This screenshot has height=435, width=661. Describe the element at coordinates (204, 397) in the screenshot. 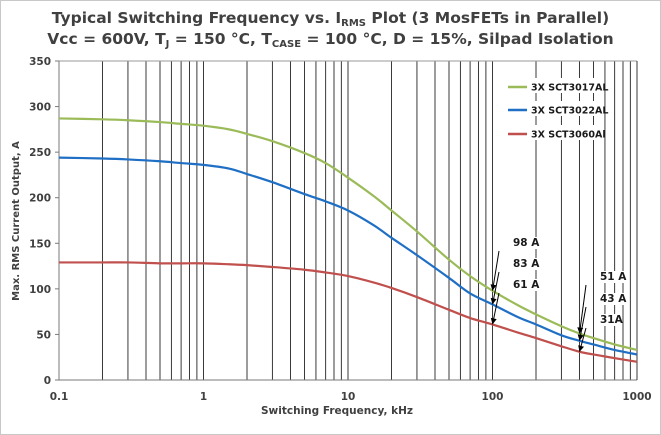

I see `x-tick-label: 1` at that location.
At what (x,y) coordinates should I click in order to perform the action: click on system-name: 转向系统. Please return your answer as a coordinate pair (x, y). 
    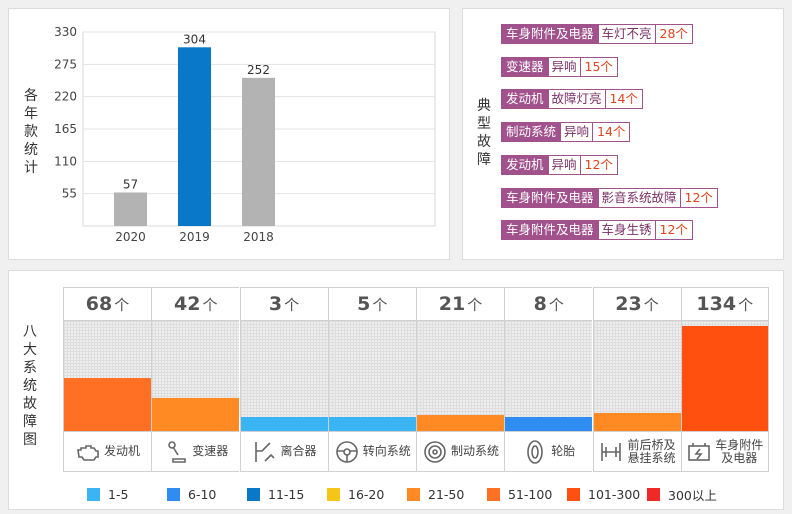
    Looking at the image, I should click on (386, 451).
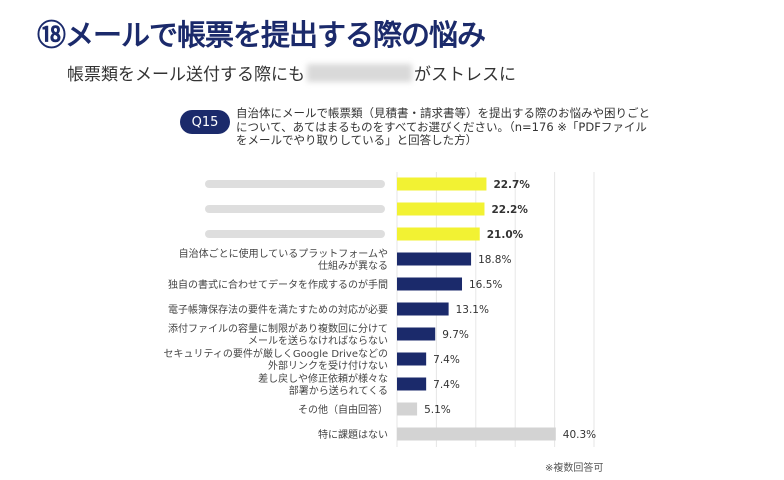 This screenshot has width=784, height=480. What do you see at coordinates (353, 266) in the screenshot?
I see `category-label: 仕組みが異なる` at bounding box center [353, 266].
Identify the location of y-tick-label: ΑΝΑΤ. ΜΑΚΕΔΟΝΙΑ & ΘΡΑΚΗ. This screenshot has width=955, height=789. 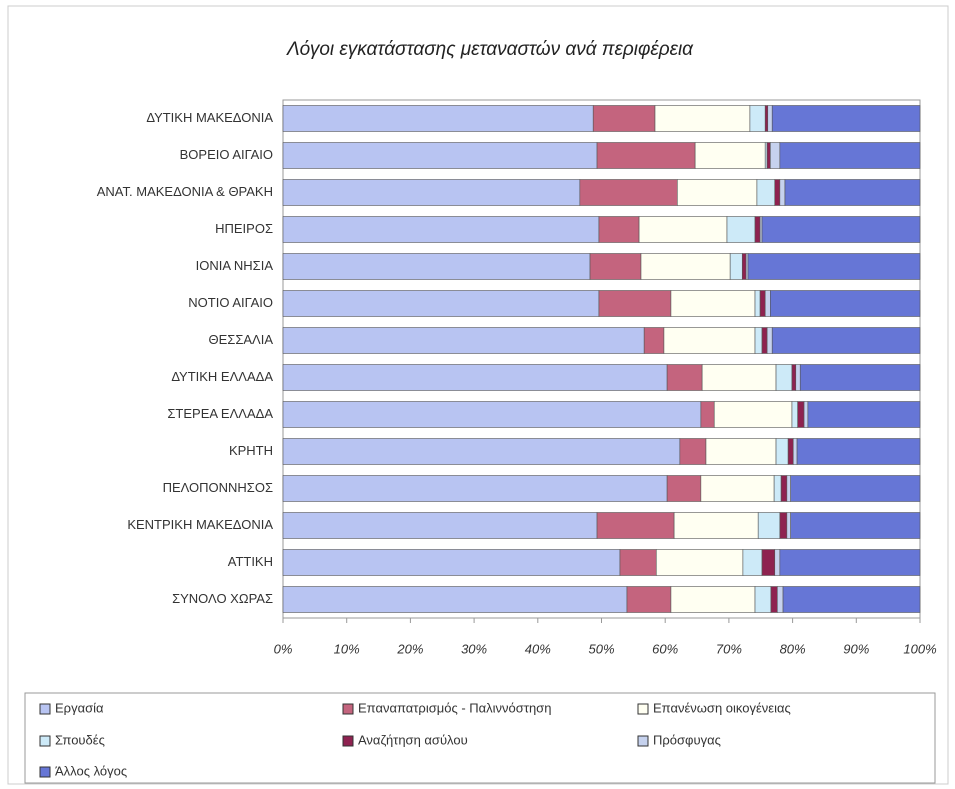
(185, 192).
☆ ☆ ☆ ☆ ☆
**EXERCISE OBJECTIVE**
Rewrite the listing as a numbered list, starting at the line that contains "Identify the location" and ending at the listing's final line. Skip blank lines and leave out the pictures.

**ANSWER AREA**
1. Identify the location of y-tick-label: ΑΝΑΤ. ΜΑΚΕΔΟΝΙΑ & ΘΡΑΚΗ. This screenshot has width=955, height=789. 
2. (185, 192).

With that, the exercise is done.